Authorities to Shut Down Chinese Chemical Industrial Park After Deadly Blast

By Olivia Li, Epoch Times
April 12, 2019 Updated: April 12, 2019

Local authorities have decided to shut down a chemical industrial park in Jiangsu Province, eastern China, after 78 people were killed by a chemical explosion at one of the park’s onsite factories on March 21, one of the worst industrial accidents to occur in the country in recent years.

According to Chinese media, the municipal government of Yancheng, where the industrial park is located, made the announcement on April 4.

Following a string of chemical explosions this month, the Jiangsu provincial government also announced that it would slash the number of chemical plants operating in the following three years, with a target of a 50 percent reduction by 2020, and a 80 percent reduction by 2022. As one of the top chemical production bases in China, presently there are more than 5,000 chemical plants in Jiangsu. By 2022, the number is expected to reduce to less than 1,000.

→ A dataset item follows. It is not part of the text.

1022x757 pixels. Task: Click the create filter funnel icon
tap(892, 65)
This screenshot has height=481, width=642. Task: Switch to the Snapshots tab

According to statistics kept by the Ministry of Emergency Management, there have been 620 chemical plant accidents across the country during a three-year period between 2016 to 2018, resulting in 728 deaths.

What is the Real Death Toll?

Analysts—and oftentimes, netizens—doubt the official casualty figures released by Chinese authorities, as they have a history of hiding true numbers during natural and manmade disasters. In fact, local authorities usually have a “death toll allowance”  in order to protect against public criticism about their incompetence in preventing or responding to disasters.

For example, on August 12, 2015, a deadly explosion occurred at the Tianjin Port. Chinese authorities’ final report stated that the explosion caused 165 deaths, 8 people were missing, and 798 people were injured. However, several media reports published prior to the final government announcements revealed that the death toll reached more than 1,000.

The explosion destroyed more than 30 tall buildings in the area, razing them to the ground. A big pit at the center of explosion was clearly visible from satellite images.

Similar to the explosion site in Tianjin, the Jiangsu plant was located in an area with a high density of factory buildings. Aerial pictures of the explosion site published by Chinese media also looked very similar to those taken after the Tianjin explosion in 2015.

The shock wave generated from the Jiangsu explosion was equivalent to a magnitude 3.0 earthquake, according to China’s earthquake bureau—more powerful than the biggest shock wave generated by the 2015 explosion in Tianjin. The Tianjin explosion was said to be equivalent to 21 tons of TNT detonating,or approximately 46 Tomahawk missile explosions, according to Chinese media.

Many netizens, skeptical of the government figures after seeing the images of the most recent explosion, have taken it upon themselves to analyze the actual impact of the blast.

Authorities Restrict Media Coverage

In the aftermath of many explosion incidents, local authorities have continuously prevented reporters from covering the true situation unfolding.

Li Runwen, a reporter from the state-run China Youth Daily, revealed in a Jan. 2008 article posted on his blog that shortly after the 2007 explosion at the Chenjiagang Chemical Industrial Park, many reporters went to Xiangshui County in Jiangsu Province to conduct interviews and report on the scene, including Li himself.

“After the accident, local authorities immediately launched a series of emergency plans forbidding reporters to interview, and they did not hesitate to intimidate reporters with physical force, house arrests, or to bribe reporters with money and women,”  Li wrote.

Li was able to dig out some exclusive information from his on-site interviews. Local residents told him that the number of deaths in the accident exceeded 100, and that factory authorities had been secretly removing the corpses from the accident site using big trucks.

This time after the March 21 explosion, local authorities again focused on battling the reporters. According to a tweet by Radio Free Asia, many media reporters brought drones to take pictures and videos. However, local authorities launched anti-drone devices to interfere with their devices. One of the drones crashed onto the ground as a result.

Families of the victims were sent to hotels in neighboring counties and were placed under surveillance. Reporters who came to the industrial park were being monitored as well.

In addition, authorities deleted all internet posts complaining about the pollution from the industrial park waste, which local residents had been writing about online for the past several years.